··· RECORDS SHOWN ···
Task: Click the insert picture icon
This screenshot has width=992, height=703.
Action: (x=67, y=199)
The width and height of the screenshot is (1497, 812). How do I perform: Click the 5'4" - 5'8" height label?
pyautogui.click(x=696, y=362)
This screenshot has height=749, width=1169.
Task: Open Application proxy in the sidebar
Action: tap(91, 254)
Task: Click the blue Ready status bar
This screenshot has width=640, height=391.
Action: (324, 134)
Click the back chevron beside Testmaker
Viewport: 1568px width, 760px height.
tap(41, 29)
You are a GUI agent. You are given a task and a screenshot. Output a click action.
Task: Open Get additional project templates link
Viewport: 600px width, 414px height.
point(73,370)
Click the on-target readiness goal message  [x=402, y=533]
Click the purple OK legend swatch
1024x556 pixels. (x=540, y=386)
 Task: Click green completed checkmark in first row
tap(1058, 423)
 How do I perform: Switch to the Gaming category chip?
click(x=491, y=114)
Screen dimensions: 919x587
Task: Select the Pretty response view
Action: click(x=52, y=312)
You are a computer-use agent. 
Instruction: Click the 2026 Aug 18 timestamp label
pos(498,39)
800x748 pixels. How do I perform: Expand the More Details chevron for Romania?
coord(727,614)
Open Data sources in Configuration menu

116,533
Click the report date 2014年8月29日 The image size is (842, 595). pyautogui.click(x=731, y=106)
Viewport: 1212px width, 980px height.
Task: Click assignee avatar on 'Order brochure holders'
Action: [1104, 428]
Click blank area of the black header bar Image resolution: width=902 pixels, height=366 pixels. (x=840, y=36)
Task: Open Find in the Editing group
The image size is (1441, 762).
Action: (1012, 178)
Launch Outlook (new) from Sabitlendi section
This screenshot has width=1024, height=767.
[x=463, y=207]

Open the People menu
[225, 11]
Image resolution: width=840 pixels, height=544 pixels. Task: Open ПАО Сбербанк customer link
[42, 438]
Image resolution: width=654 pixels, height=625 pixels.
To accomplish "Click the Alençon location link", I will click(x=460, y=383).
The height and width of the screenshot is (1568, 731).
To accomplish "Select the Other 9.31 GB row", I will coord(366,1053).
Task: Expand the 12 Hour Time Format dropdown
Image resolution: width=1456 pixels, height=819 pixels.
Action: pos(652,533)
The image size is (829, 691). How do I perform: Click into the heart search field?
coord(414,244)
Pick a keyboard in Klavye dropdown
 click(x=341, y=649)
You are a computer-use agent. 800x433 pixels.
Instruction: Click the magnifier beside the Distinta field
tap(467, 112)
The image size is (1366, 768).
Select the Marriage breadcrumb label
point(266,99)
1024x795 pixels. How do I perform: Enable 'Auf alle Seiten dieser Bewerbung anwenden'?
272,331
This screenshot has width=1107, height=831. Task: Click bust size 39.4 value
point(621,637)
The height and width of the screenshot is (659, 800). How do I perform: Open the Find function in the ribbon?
···
## INSTRUCTIONS TO FOLLOW:
Retype, without any change, every line of the items from the line with "Click the back chevron beside Testmaker" through the line with "Action: pos(652,533)", including both of those lines.

## RESULT OF THIS TASK:
Click the back chevron beside Testmaker
Viewport: 1568px width, 760px height.
tap(41, 29)
You are a GUI agent. You are given a task and a screenshot. Output a click action.
Task: Open Get additional project templates link
Viewport: 600px width, 414px height.
point(73,370)
Click the on-target readiness goal message  [x=402, y=533]
Click the purple OK legend swatch
1024x556 pixels. (x=540, y=386)
 Task: Click green completed checkmark in first row
tap(1058, 423)
 How do I perform: Switch to the Gaming category chip?
click(x=491, y=114)
Screen dimensions: 919x587
Task: Select the Pretty response view
Action: click(x=52, y=312)
You are a computer-use agent. 
Instruction: Click the 2026 Aug 18 timestamp label
pos(498,39)
800x748 pixels. How do I perform: Expand the More Details chevron for Romania?
coord(727,614)
Open Data sources in Configuration menu

116,533
Click the report date 2014年8月29日 The image size is (842, 595). pyautogui.click(x=731, y=106)
Viewport: 1212px width, 980px height.
Task: Click assignee avatar on 'Order brochure holders'
Action: [1104, 428]
Click blank area of the black header bar Image resolution: width=902 pixels, height=366 pixels. (x=840, y=36)
Task: Open Find in the Editing group
The image size is (1441, 762).
Action: (1012, 178)
Launch Outlook (new) from Sabitlendi section
This screenshot has width=1024, height=767.
[x=463, y=207]

Open the People menu
[225, 11]
Image resolution: width=840 pixels, height=544 pixels. Task: Open ПАО Сбербанк customer link
[42, 438]
Image resolution: width=654 pixels, height=625 pixels.
To accomplish "Click the Alençon location link", I will click(x=460, y=383).
The height and width of the screenshot is (1568, 731).
To accomplish "Select the Other 9.31 GB row", I will coord(366,1053).
Task: Expand the 12 Hour Time Format dropdown
Image resolution: width=1456 pixels, height=819 pixels.
Action: pos(652,533)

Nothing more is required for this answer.